**Text passage**
*** Begin section ***

Congratulations to this year's #ADGawards nominees!
FANTASTIC BEASTS AND WHERE TO FIND THEM
Production Designer:STUART CRAIG
PASSENGERS
Production Designer:GUY HENDRIX DYAS
ROGUE ONE: A STAR WARS STORY
Production Designers: DOUG CHIANG, NEIL LAMONT
The 21st annual Excellence in Production Design Awards will be held Feb. 11 at the Ray Dolby Ballroom at Hollywood and Highland in Los Angeles.
Craig also spoke in detail about how he brought the 1926 New York City skyline and areas to life in Fantastic Beasts in a recent feature from the LA Times, describing it as a much new and different experience than the eight Harry Potter films he created.
Stuart Craig: “We’ve seen the London ministry [in the ‘Potter’ films] and for the American one, the requirement was different levels in the basement — a wand registration office, a typing pool, prison cells and then one level above street level for a huge concourse and then above that no floors at all.
“Realizing it was this great cathedral of light made me think of Sienna Cathedral in Italy where the interior is banded in light and dark color. Horizontal bands of marble in two contrasting colors. That seemed like a very good idea for this secular, magical cathedral we had built.”
“One of our early decisions was to give Newt a shed in this magical space. He lands down below and in that shed is his workshop. He’s more comfortable there than with his fellow human beings. From there on each [beast] had a required environment. It may be an Arizona desert, it may be a snowy arctic landscape, an abandoned forest.
Each one of those were taken separately and each world around it designed by concept artists. Some of the landscapes were painted backings. Some were taken further and given a three-dimensional physical reality. The shed was the key and then taking each piece and designing and treating it separately and then making them all compressed into this one big magical space.”
Craig is already set on pre-production of the second Fantastic Beasts film, taking place in Paris, France around 1928.

*** End section ***

**Given records**
*** Begin section ***

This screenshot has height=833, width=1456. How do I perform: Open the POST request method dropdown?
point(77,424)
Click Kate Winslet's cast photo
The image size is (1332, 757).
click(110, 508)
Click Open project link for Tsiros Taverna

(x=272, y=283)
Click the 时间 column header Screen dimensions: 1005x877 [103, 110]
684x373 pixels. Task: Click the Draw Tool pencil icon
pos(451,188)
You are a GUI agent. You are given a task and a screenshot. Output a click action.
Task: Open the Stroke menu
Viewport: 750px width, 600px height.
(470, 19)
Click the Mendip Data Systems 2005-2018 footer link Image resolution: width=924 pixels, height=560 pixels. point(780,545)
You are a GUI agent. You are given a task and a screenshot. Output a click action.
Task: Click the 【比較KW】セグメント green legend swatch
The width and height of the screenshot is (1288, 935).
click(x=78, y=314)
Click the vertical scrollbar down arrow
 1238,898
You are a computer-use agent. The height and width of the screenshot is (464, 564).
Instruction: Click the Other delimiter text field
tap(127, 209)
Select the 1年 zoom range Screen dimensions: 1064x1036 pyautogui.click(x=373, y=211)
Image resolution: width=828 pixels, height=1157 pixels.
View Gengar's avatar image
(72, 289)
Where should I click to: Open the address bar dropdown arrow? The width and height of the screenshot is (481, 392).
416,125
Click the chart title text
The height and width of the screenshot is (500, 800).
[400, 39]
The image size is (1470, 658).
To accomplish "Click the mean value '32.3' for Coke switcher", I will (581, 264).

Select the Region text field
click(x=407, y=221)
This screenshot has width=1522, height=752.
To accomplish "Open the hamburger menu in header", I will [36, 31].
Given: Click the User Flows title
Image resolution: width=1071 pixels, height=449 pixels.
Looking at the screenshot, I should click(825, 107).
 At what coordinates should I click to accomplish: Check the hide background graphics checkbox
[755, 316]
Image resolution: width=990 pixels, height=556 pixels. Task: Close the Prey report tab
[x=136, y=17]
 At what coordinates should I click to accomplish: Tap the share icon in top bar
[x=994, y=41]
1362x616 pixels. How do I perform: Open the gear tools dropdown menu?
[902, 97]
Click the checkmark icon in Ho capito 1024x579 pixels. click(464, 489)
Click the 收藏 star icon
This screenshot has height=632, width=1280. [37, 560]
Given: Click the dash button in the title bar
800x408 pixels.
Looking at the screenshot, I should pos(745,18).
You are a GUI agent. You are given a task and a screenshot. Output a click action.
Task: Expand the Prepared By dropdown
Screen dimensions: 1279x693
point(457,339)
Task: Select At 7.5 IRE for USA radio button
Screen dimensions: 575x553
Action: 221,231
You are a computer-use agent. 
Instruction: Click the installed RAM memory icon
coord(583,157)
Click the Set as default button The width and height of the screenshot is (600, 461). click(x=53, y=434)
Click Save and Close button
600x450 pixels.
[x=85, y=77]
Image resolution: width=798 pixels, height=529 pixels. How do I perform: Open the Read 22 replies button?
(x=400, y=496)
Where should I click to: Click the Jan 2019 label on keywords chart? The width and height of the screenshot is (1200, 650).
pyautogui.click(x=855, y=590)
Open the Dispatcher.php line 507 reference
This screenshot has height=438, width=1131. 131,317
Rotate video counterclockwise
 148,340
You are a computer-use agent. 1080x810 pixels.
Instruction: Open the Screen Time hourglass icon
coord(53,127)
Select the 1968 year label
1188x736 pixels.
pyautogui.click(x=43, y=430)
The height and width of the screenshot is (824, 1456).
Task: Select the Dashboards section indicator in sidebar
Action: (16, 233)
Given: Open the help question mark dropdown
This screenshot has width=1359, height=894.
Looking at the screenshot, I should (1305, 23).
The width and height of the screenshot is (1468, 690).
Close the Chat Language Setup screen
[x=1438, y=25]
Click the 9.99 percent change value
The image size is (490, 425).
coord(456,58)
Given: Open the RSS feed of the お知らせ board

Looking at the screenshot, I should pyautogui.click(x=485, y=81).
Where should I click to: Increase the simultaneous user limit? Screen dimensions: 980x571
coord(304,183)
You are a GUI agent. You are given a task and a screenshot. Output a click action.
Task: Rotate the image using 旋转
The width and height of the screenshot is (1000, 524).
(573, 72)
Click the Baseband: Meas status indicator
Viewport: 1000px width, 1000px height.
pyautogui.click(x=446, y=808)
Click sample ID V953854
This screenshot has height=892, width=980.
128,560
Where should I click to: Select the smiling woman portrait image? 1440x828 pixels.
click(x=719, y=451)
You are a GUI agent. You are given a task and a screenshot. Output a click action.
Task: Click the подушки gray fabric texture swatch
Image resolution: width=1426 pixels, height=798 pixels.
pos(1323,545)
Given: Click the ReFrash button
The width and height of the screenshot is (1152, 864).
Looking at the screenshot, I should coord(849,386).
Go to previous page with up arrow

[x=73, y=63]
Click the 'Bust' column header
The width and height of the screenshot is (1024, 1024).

*** End section ***

**Work task A**
From the text on the production design awards, copy out the part that opens with the words containing "Craig also spoke" and closes with "floors at all.".
**Work task B**
According to the production design awards text, where will the 21st annual Excellence in Production Design Awards be held?
**Work task C**
Turn the paragraph of the production design awards text that begins "Each one of those were taken separately" into a short list that keeps its main facts.

**Exercise output A**
Craig also spoke in detail about how he brought the 1926 New York City skyline and areas to life in Fantastic Beasts in a recent feature from the LA Times, describing it as a much new and different experience than the eight Harry Potter films he created.
Stuart Craig: “We’ve seen the London ministry [in the ‘Potter’ films] and for the American one, the requirement was different levels in the basement — a wand registration office, a typing pool, prison cells and then one level above street level for a huge concourse and then above that no floors at all.

**Exercise output B**
At the Ray Dolby Ballroom at Hollywood and Highland in Los Angeles.

**Exercise output C**
- Each environment was taken separately, with the world around it designed by concept artists.
- Some landscapes were painted backings.
- Others were given a three-dimensional physical reality.
- The shed was the key.
- Each piece was designed and treated separately, then all were compressed into one big magical space.